11 This risk, while perhaps reduced by the doubts expressed in Prince Edward school Foundation v. United States, 101 S.Ct. 1408 (1981) (Rehnquist, J., joined by Stewart and Powell, JJ., dissenting from denial of certiorari), obviously remains considerable.

12 See Tribe, "Jurisdictional Gerrymandering: Zoning Disfavored Rights Out of the Federal Courts," 16 Harv. Civ. Rts-Civ. Lib.
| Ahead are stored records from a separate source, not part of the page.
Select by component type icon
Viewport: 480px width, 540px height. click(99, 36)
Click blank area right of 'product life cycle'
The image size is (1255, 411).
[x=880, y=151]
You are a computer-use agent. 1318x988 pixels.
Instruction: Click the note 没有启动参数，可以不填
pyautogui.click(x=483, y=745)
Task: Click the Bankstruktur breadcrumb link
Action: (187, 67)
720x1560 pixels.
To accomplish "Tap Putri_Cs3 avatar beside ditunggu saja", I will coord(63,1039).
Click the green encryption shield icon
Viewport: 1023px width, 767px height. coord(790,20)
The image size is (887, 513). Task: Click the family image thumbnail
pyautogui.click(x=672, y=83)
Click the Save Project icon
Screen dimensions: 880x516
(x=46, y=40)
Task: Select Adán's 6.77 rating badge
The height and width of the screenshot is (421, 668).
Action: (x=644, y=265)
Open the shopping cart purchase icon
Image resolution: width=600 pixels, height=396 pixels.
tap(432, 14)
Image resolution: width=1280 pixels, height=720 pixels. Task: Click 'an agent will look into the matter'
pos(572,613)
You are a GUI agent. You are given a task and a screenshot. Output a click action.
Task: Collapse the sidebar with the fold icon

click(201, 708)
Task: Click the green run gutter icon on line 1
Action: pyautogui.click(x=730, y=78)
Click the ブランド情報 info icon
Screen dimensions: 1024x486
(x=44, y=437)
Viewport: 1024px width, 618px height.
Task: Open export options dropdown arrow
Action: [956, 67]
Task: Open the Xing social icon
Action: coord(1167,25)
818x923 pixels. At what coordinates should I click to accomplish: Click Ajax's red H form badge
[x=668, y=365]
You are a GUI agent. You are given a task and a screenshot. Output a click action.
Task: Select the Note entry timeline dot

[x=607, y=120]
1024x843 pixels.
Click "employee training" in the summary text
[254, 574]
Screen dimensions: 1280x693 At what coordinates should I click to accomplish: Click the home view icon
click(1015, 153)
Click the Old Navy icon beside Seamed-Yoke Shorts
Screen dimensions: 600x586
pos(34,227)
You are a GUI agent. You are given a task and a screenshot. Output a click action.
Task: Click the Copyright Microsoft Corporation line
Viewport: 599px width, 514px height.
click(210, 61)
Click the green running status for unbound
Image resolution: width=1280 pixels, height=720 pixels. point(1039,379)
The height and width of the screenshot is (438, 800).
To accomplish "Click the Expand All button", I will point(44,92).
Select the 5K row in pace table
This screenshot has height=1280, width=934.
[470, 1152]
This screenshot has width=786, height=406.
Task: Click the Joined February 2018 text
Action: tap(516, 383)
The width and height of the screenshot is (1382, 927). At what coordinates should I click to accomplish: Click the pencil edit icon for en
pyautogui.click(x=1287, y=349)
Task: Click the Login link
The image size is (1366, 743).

L. Rev. 129 (1981).

IV. Conclusions

It would appear that the Attorney General, and indeed the President himself, owe Congress and this Committee an accounting-not only for their proposed expenditure of federal tax revenues, collected from black and white taxpayers alike, to support racially discriminatory schools, but also for their ongoing deployment of tax dollars in a campaign calculated to conceal awkward truths about the state of the applicable law, and to obstruct judicial clarification by steps as extreme as misleading the United States Supreme Court about key facts bearing on the Court's jurisdiction to provide such clarification in a pending case.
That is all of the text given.